• **Exercise objective**
Please print each record that follows precisely as it appears.

** Opening Given records block **

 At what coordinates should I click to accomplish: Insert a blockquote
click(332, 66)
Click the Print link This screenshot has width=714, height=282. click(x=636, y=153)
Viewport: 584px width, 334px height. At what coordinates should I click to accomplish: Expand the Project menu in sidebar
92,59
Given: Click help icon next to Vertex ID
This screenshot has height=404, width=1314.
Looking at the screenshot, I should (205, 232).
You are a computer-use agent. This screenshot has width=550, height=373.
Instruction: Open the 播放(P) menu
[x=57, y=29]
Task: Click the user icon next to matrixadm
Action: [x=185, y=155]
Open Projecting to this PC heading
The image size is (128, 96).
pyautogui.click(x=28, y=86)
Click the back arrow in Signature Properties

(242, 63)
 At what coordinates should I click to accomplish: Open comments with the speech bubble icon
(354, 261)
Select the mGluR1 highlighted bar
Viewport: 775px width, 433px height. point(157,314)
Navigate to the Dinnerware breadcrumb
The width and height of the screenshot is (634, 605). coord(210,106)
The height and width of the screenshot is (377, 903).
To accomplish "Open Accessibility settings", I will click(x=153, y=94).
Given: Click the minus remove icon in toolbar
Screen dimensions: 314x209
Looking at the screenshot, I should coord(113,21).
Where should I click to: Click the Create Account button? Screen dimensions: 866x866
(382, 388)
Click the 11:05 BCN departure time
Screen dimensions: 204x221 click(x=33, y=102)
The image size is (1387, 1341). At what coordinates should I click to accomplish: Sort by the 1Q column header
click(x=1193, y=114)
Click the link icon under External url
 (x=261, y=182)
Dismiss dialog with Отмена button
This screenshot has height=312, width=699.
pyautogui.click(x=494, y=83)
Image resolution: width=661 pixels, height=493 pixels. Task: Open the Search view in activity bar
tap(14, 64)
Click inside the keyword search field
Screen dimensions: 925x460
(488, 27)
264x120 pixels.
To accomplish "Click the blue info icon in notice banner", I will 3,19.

** Closing Given records block **

• **Solution for this exercise**
 At what coordinates should I click to accomplish: Insert a blockquote
click(332, 66)
Click the Print link This screenshot has width=714, height=282. click(x=636, y=153)
Viewport: 584px width, 334px height. At what coordinates should I click to accomplish: Expand the Project menu in sidebar
92,59
Given: Click help icon next to Vertex ID
This screenshot has height=404, width=1314.
Looking at the screenshot, I should (205, 232).
You are a computer-use agent. This screenshot has width=550, height=373.
Instruction: Open the 播放(P) menu
[x=57, y=29]
Task: Click the user icon next to matrixadm
Action: [x=185, y=155]
Open Projecting to this PC heading
The image size is (128, 96).
pyautogui.click(x=28, y=86)
Click the back arrow in Signature Properties

(242, 63)
 At what coordinates should I click to accomplish: Open comments with the speech bubble icon
(354, 261)
Select the mGluR1 highlighted bar
Viewport: 775px width, 433px height. point(157,314)
Navigate to the Dinnerware breadcrumb
The width and height of the screenshot is (634, 605). coord(210,106)
The height and width of the screenshot is (377, 903).
To accomplish "Open Accessibility settings", I will click(x=153, y=94).
Given: Click the minus remove icon in toolbar
Screen dimensions: 314x209
Looking at the screenshot, I should coord(113,21).
Where should I click to: Click the Create Account button? Screen dimensions: 866x866
(382, 388)
Click the 11:05 BCN departure time
Screen dimensions: 204x221 click(x=33, y=102)
The image size is (1387, 1341). At what coordinates should I click to accomplish: Sort by the 1Q column header
click(x=1193, y=114)
Click the link icon under External url
 (x=261, y=182)
Dismiss dialog with Отмена button
This screenshot has height=312, width=699.
pyautogui.click(x=494, y=83)
Image resolution: width=661 pixels, height=493 pixels. Task: Open the Search view in activity bar
tap(14, 64)
Click inside the keyword search field
Screen dimensions: 925x460
(488, 27)
264x120 pixels.
To accomplish "Click the blue info icon in notice banner", I will 3,19.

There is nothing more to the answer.